JD: Sure. There were four of us and I was playing bass, and we were backing this guy who was a Vietnam vet. He was completely crazy and he would do these shows where he would just mime instruments on the microphone. You had to witness it. So we’re playing with him but the guy obviously was not at full capacity so he wouldn’t show up to practices. We just started playing improvised and then we played out, then two more of our friends came along and joined. One of them was Jim Jones; he was in an alternate incarnation of Pere Ubu and also in Electric Eels and The Mirrors. He was a really good friend of mine who passed away, [he was] a huge part of my life. So that was kind of Krautrock improvised, and so was the band after. There was no practicing or planning. I got tired of that.

How did that develop into you doing a solo electronic project using hardware?

JD: When the last band just naturally ran its course I tried to put something together then I realised I was just trying to find people to fit in. What’s the point in that? Let me just do something on my own. I used to work with Fruityloops years and years ago, and that stuff was terrible. It was really flat; I would never want anyone to hear it. Then I was like, I want to use some machines, twist some knobs, so I started buying cheap equipment and then it just started progressing from there. There wasn’t really much thought to it. There wasn’t a big plan to go solo.

You do seem to have pretty broad taste in music. I was listening to a drum & bass mix you did the other day.

JD: Before I got into techno I was into drum & bass – when Photek was releasing those EPs and early No U-turn and all that. People ask for mixes and the concept is, like "you want me to make a mix of other peoples music to promote my music?" It’s completely ridiculous. So I decided I’m going to do these mixes of genres that are completely irrelevant to what I’m doing. The people who asked for the mix when they got it were completely befuddled, they thought I had sent them the wrong thing. I pulled the hard stance. I don’t want to play into anyone’s expectations.

And did you go out raving?

JD: If there were local shows. People brought in DJs, usually at smaller clubs. But they always had acts I wasn’t into. I can’t even think of who at this point, but I’d usually go to smaller shows that were being put on.

What’s the music scene like in Cleveland? I saw you tweeted recently that Cleveland is 218 years old and the music scene is 250 years behind that.

JD: Yeah, it’s small and it’s insular.
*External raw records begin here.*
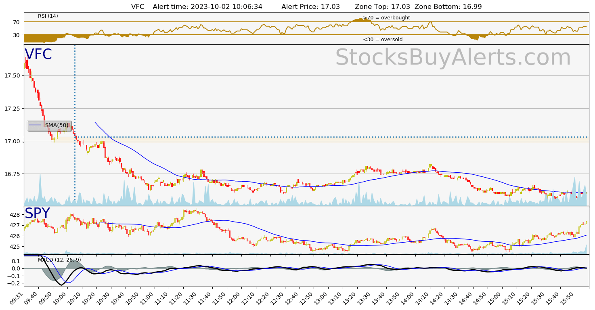Click the '<30 = oversold' annotation

pos(382,40)
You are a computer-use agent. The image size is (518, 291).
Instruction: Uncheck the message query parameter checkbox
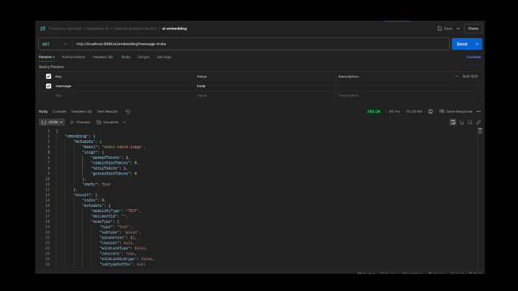click(x=48, y=86)
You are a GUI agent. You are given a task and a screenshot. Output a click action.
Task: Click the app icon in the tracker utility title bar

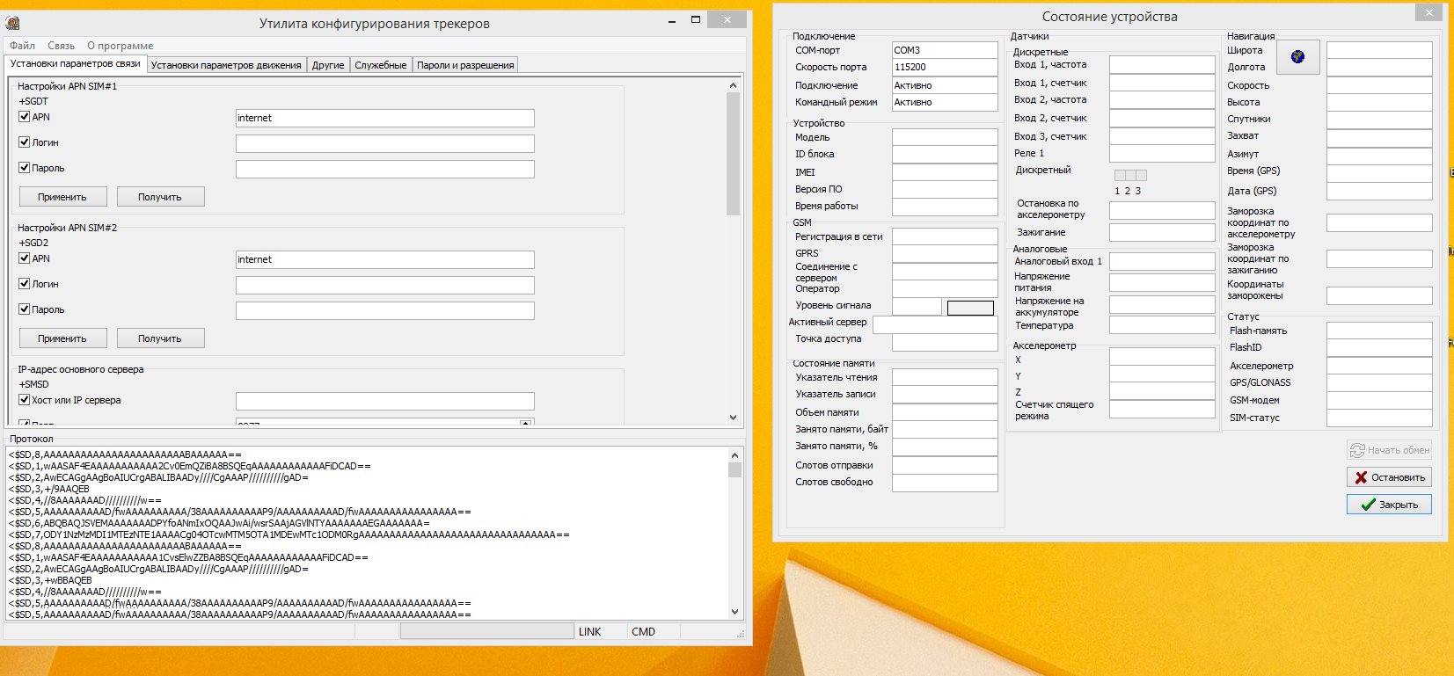point(12,23)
Bee Mask, Chris Madak, he lives in Philly now and John Elliot [of Emeralds], right now he’s in Albuquerque, he may be coming back, he took a sabbatical from Cleveland. The main players that got things going here moved on and left. There’s still residual people, there’s still these noise shows where the same 15-20 people show up.

I couldn’t draw people here with a pencil and paper. The last time I played here I think there were eight people. It’s just the way it is. That’s how this town is. There’s that saying about New York, that if you can make it there you can make it anywhere. I always say with Cleveland, if you can make it here, you’ll never make it anywhere. You just get bogged down in this circle of playing for friends and doing the same shows. I’m usually dumped on bills with hardcore bands or punk rock bands, which is fine. I probably prefer that to be honest.

The record shop Bent Crayon seems to play a big role in the music scene there, from what I can gather.

JD: It’s been around almost 20 years, Bent Crayon. John [Cellura, Bent Crayon owner]’s my best friend. He’s on top of everything – it may have been hard in other places, but here it’s easy, the record would just show up and he would say, here’s the new batch and I would go through it. And this was pre-internet, or pre-big internet. Chris, (Bee Mask), John, all the Emeralds guys, he is the main connection [between] all of us. He was the one turning us onto records, or getting records for us we couldn’t find, or putting on shows, doing in-stores when no one else cared. I can’t say enough how important the store is and how important John is. To the scene, and to me personally.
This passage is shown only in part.